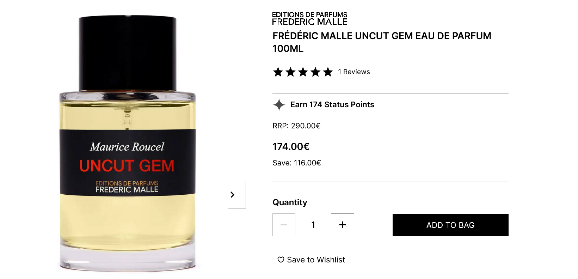Open the Editions de Parfums Frederic Malle logo

310,18
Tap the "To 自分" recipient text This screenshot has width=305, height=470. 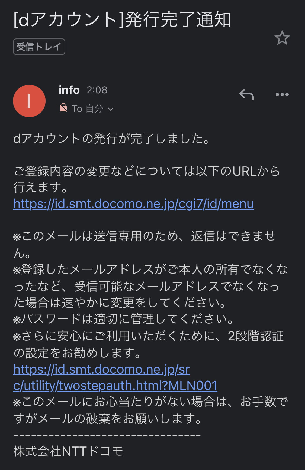click(88, 109)
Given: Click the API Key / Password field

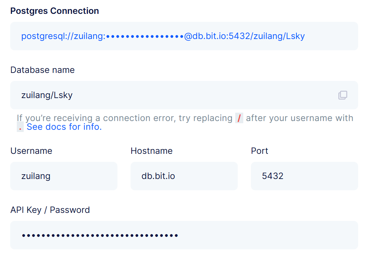Looking at the screenshot, I should (184, 235).
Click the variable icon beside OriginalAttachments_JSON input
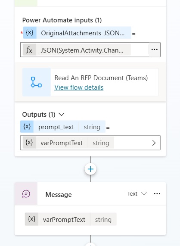The width and height of the screenshot is (180, 246). click(x=30, y=33)
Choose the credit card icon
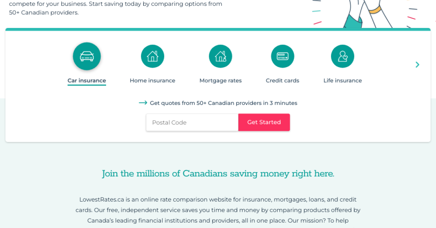Screen dimensions: 436x228 coord(282,56)
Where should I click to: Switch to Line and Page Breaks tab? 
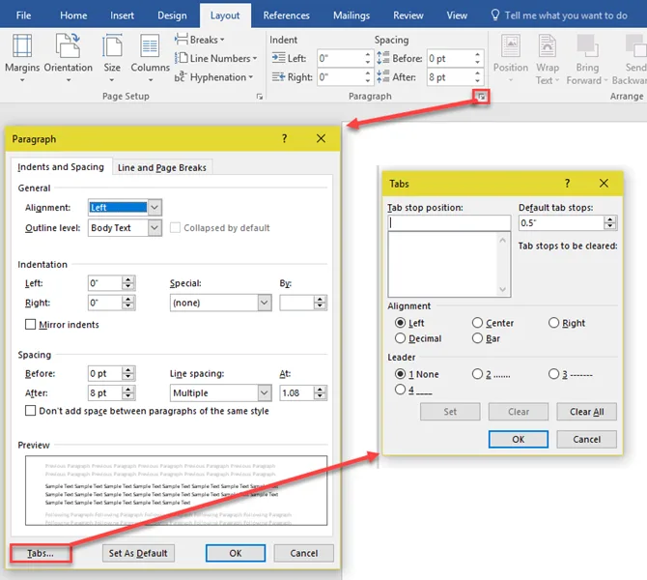click(x=161, y=167)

+ + + + + + +

Print exactly the lines from the line with "Given: Click the API Key / Password field" through the end of the data, both ends included, and print no pictures.

Given: Click the API Key / Password field

Looking at the screenshot, I should (184, 235).
Click the variable icon beside OriginalAttachments_JSON input
The width and height of the screenshot is (180, 246). click(x=30, y=33)
Choose the credit card icon
Screen dimensions: 436x228 coord(282,56)
Where should I click to: Switch to Line and Page Breaks tab? 
click(x=161, y=167)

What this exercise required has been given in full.